Here’s a quick summary of my day: two indoor recesses followed by two assemblies. Need I say more? 🙂 My students were fantastic, but it was a lot of sitting time with not enough outdoor time included, so when the second assembly ended with 15 minutes until we had to get ready for home, I had a decision to make. It’s my scheduled computer lab period: do I skip my trip to the lab, go up to the lab and explain an activity for the students to do, or go up to the lab and give the students some “free choice time?” I decided on the last option. I knew how hard it would be for me to sit and listen to instructions at the time, so I figured that my students were feeling the same way.
I’ve put all kinds of activities in Desk Tools, so I thought that I would let the students login, go into Desk Tools, and make their choice. I’m so glad that I did! It was incredible!
Some students logged into our Commons Blog and wrote new posts. One Grade 1 student even managed to publish his post. Another couple of students commented on blog posts. A group of students went to the Starfall Website and started reading books. They decided to read them in a little group and help each other with the difficult words: it was almost like a mini-guided reading group led by the students.

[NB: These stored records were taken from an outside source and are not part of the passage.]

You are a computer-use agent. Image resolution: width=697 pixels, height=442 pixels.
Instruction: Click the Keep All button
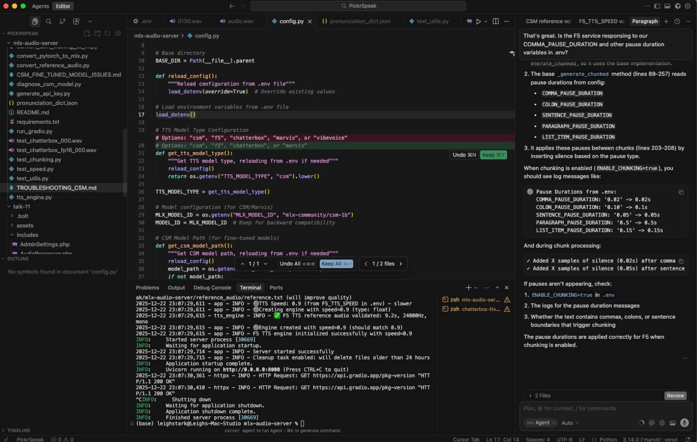pos(336,263)
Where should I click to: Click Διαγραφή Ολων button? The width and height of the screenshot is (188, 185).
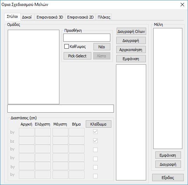[131, 31]
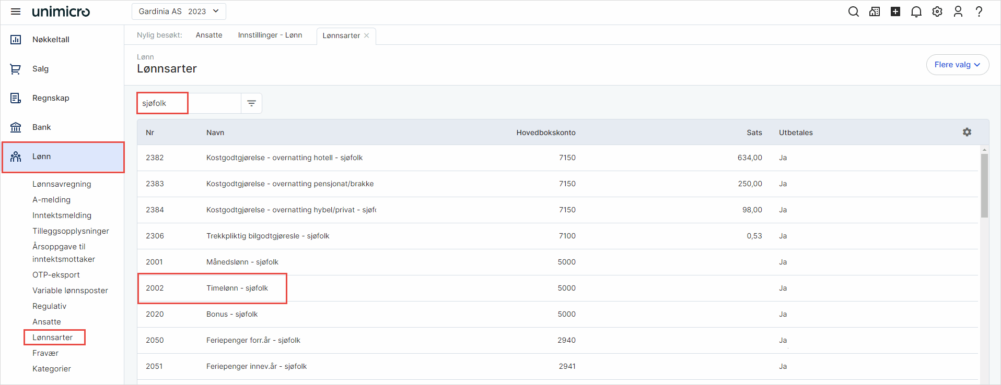Click the search magnifier icon

[853, 11]
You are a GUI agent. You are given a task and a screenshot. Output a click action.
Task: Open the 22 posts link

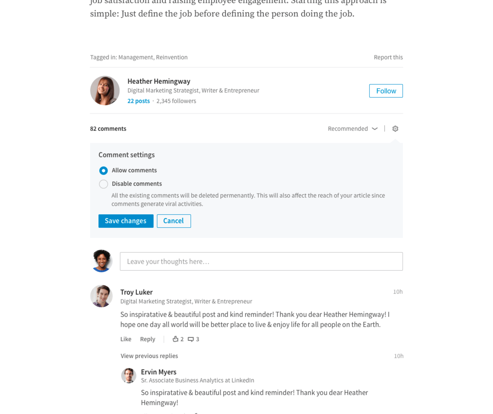tap(138, 101)

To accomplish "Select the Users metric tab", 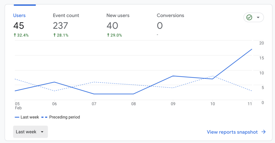I will (19, 16).
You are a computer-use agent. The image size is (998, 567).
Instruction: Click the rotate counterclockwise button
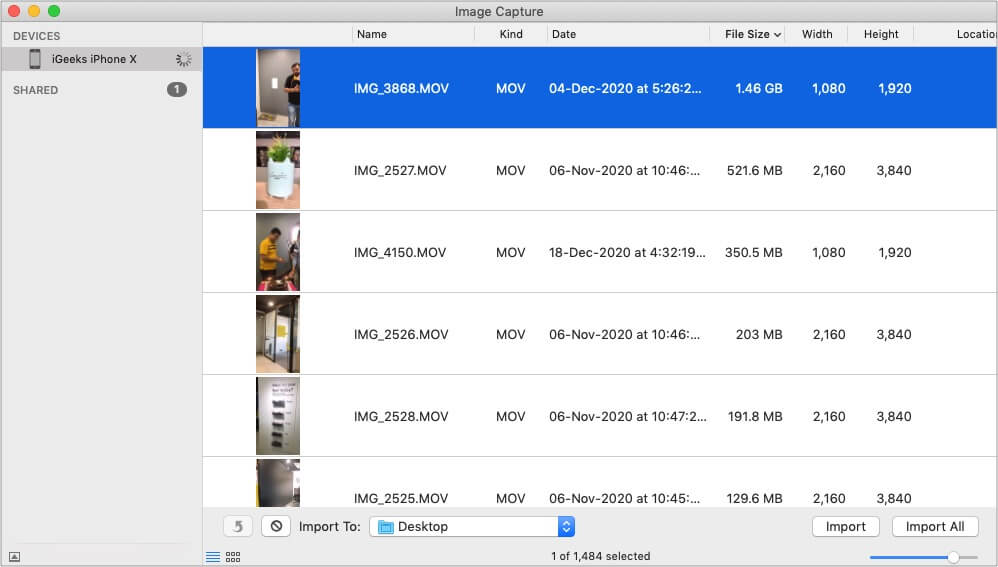(x=237, y=526)
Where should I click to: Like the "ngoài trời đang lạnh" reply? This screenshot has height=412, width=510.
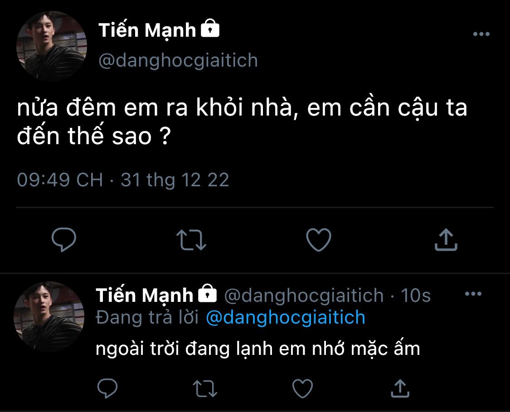[x=302, y=388]
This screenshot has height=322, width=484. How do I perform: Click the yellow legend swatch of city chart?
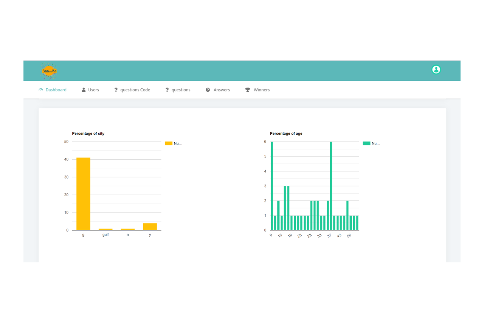(168, 143)
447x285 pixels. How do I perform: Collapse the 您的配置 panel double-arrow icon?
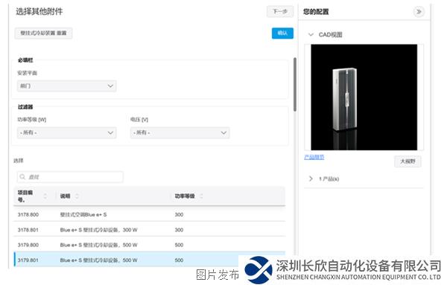419,12
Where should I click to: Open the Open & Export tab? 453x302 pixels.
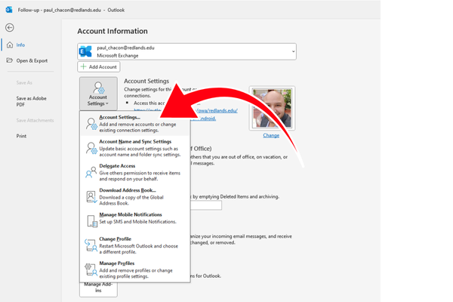click(x=31, y=60)
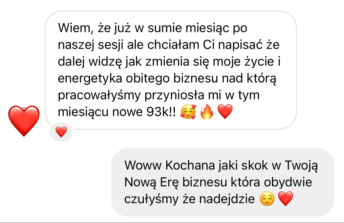
Task: Tap the words 'Nową Erę biznesu'
Action: [181, 182]
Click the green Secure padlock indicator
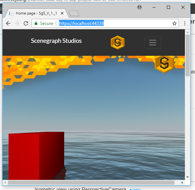 pyautogui.click(x=44, y=23)
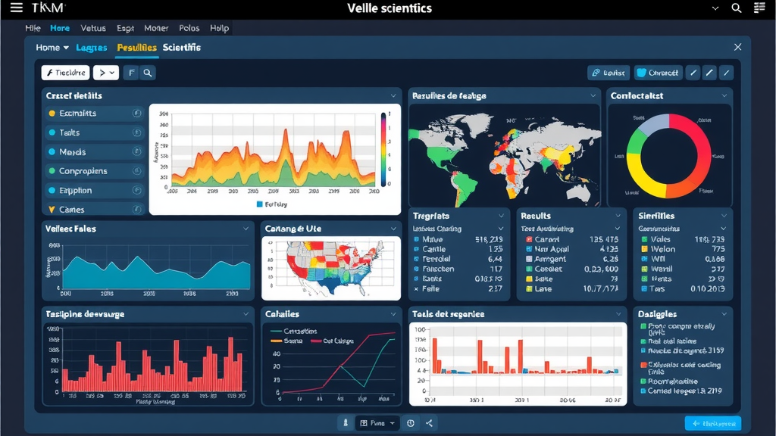This screenshot has height=436, width=776.
Task: Open the Pune dropdown in the bottom bar
Action: tap(377, 423)
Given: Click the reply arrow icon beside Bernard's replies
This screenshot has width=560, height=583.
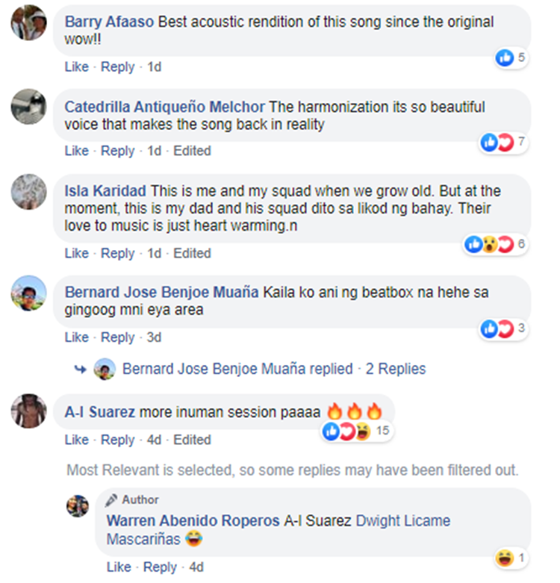Looking at the screenshot, I should click(80, 369).
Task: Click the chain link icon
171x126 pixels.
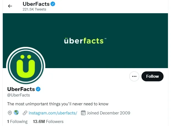Action: pos(25,113)
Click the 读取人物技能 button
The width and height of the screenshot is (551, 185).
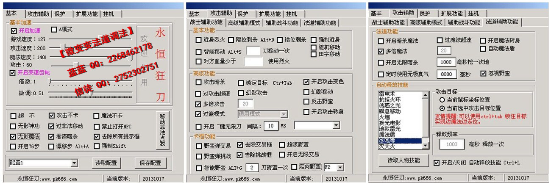pyautogui.click(x=404, y=160)

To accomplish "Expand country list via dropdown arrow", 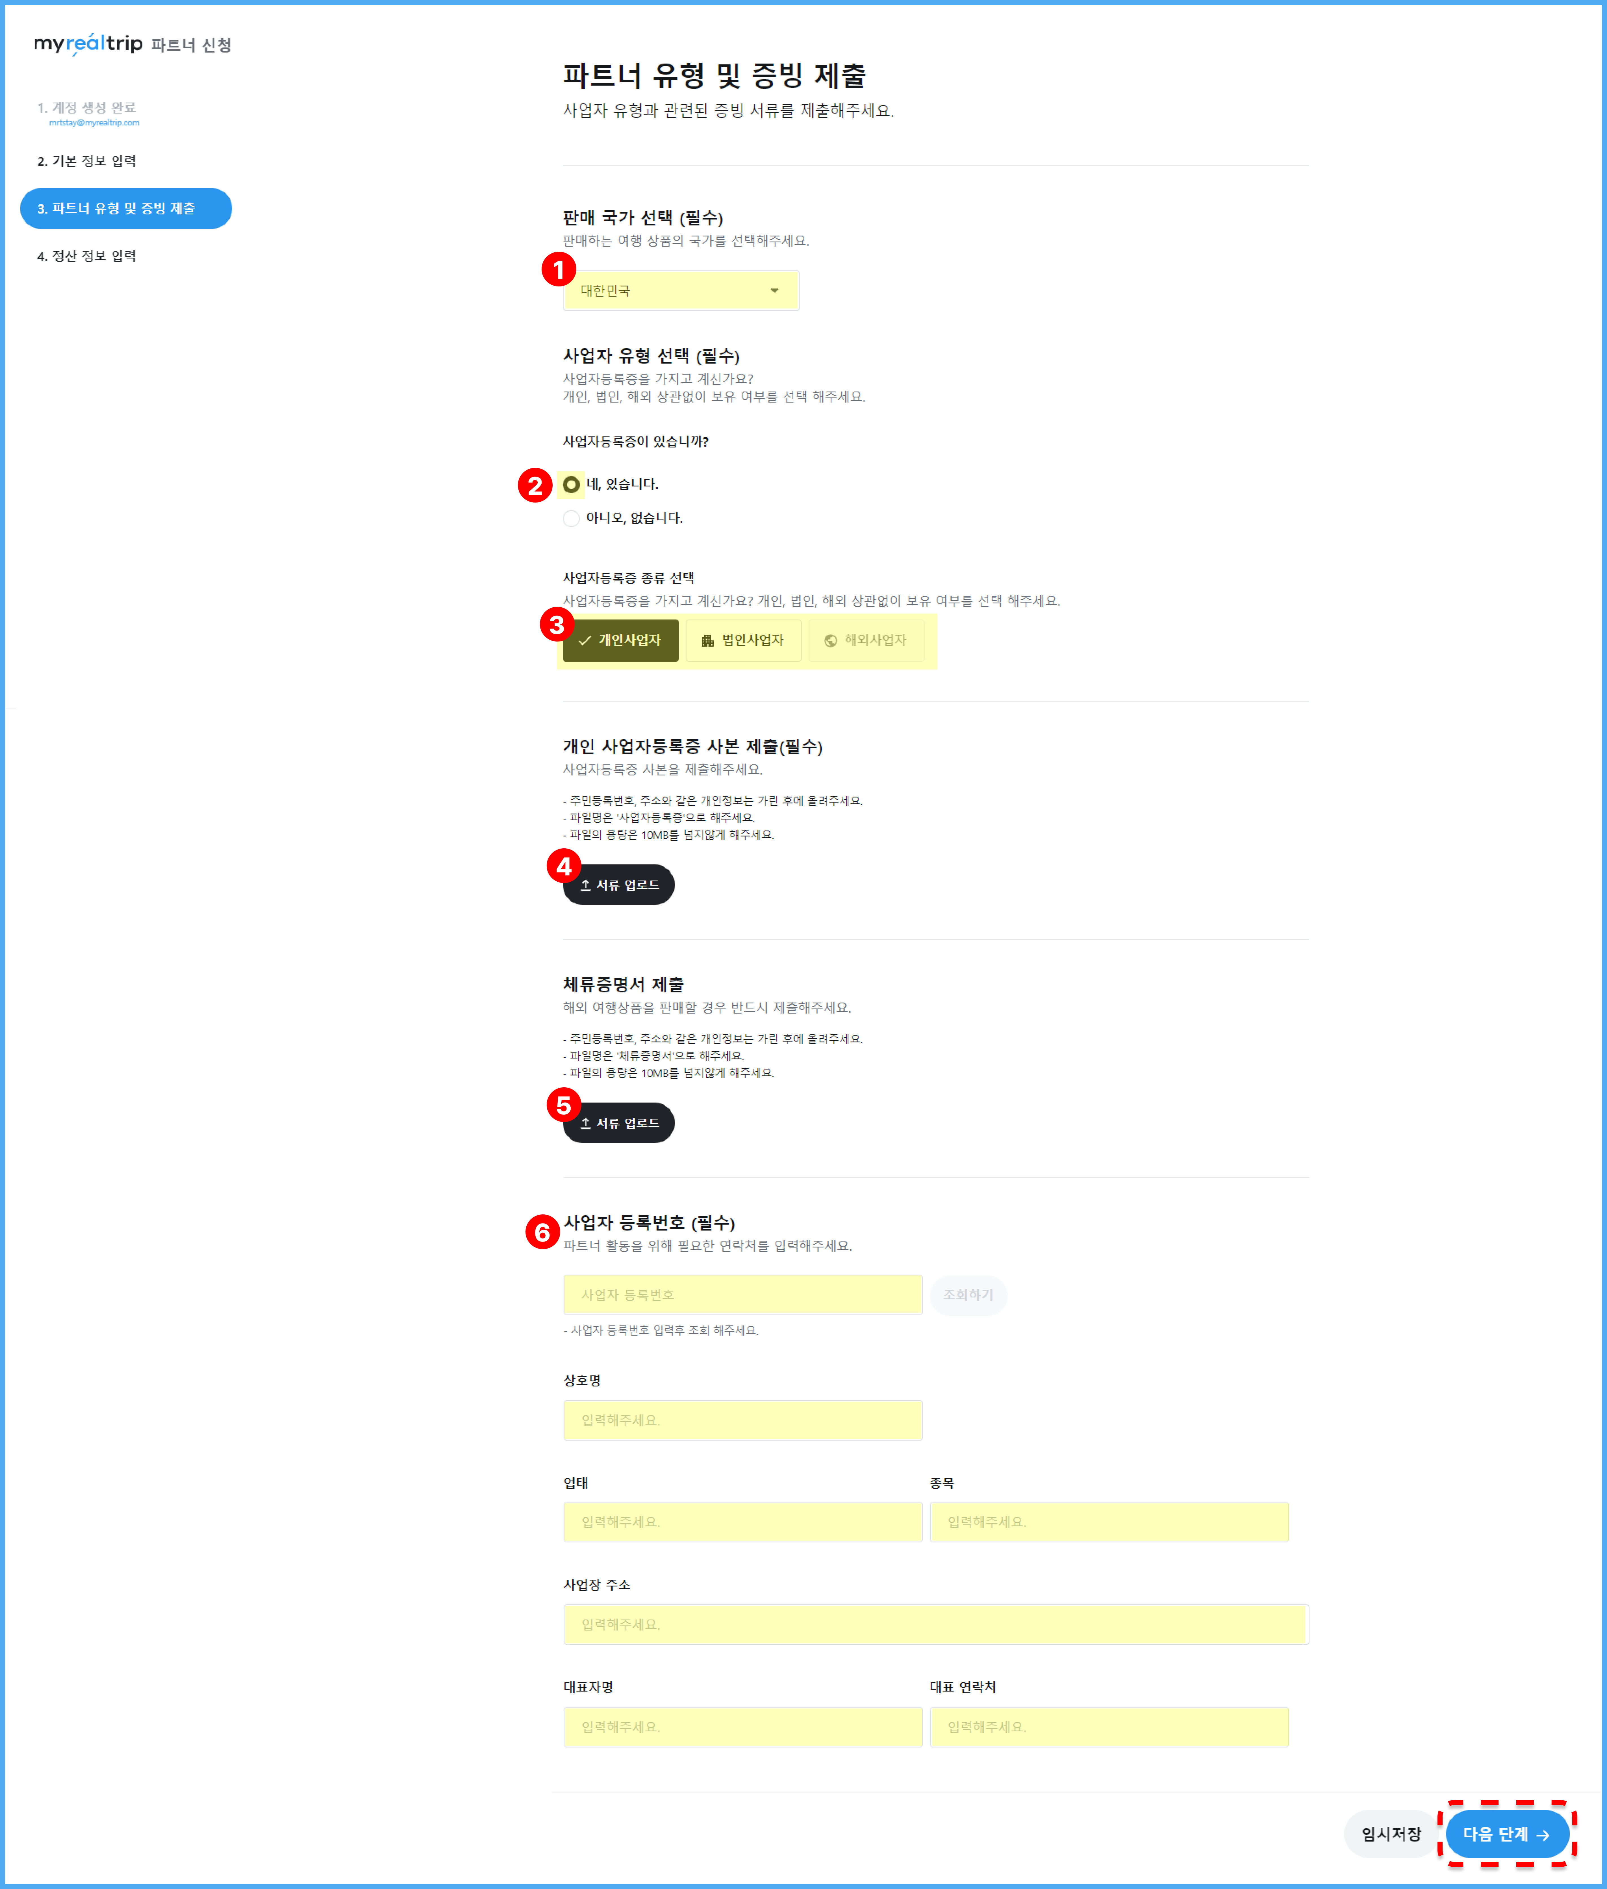I will coord(774,291).
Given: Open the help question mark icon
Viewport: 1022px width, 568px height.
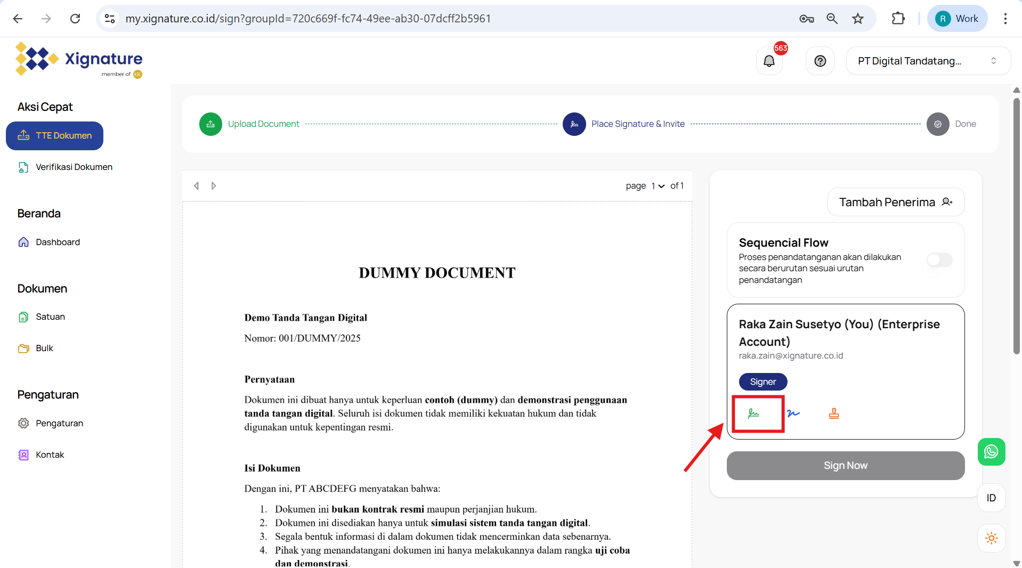Looking at the screenshot, I should [x=820, y=61].
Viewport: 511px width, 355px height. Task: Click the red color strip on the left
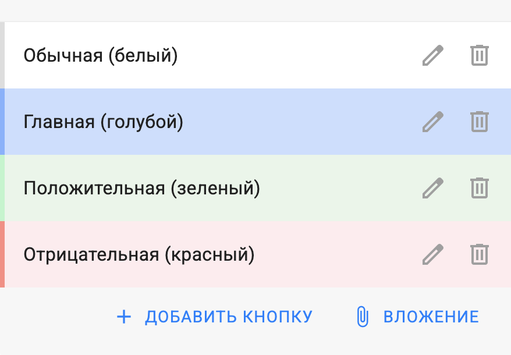click(x=2, y=254)
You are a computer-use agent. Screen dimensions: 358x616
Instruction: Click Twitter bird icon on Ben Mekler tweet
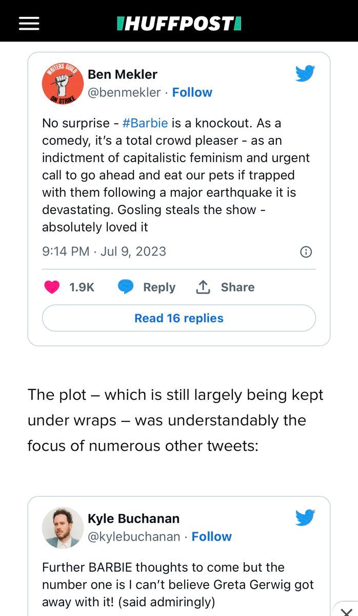(305, 74)
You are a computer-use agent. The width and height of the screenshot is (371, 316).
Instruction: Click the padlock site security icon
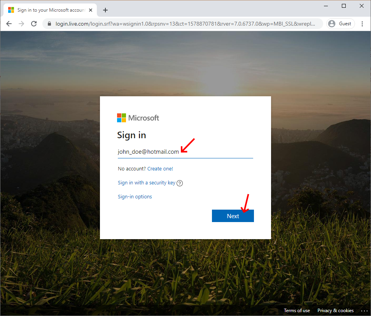click(x=49, y=24)
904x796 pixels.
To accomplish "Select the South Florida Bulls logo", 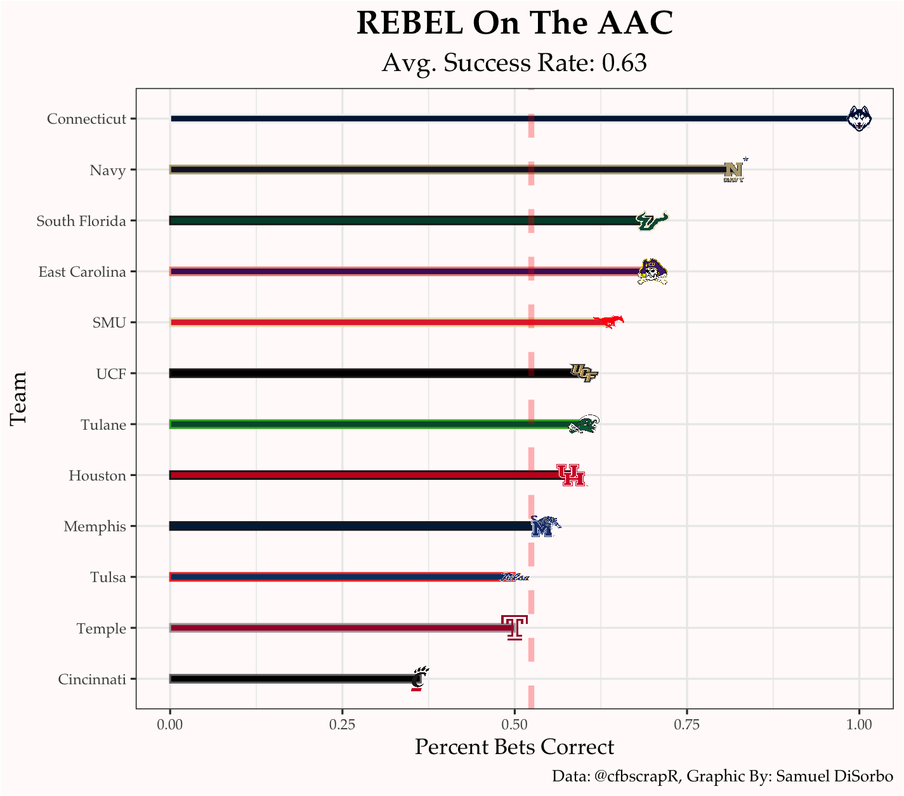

The majority of the students decided to go onto Google Earth. I don’t know which person is responsible for putting Google Earth on our new Board image, but I can’t thank you enough! The students were problem-solving like I’ve never seen them do before:
- Students were reading off of each other’s uniform shirts to spell the school name, and then looking for the school together. With each other’s help, they all found it too.
- Students were typing their addresses into the search bar and finding their houses and the houses of their friends. They were figuring out how to get from their house to their friends’ houses and to the school. They were even giving each other directions, using directional language in a meaningful context.
- Students were searching places where they visited on vacation. They were helping each other spell the names of the different locations, and watching as they traveled around the world.
As far as the students were concerned, they were playing, but as the teacher watching them working, they were definitely learning. This made me realize that as many times as I let the students investigate and explore on their own, I need to continue to give them the opportunities to “play.” I love when they surprise me by coming up with even better activities than I could have planned on my own!
When have you let your students just “play?” What were the results? I’d love to hear your experiences too!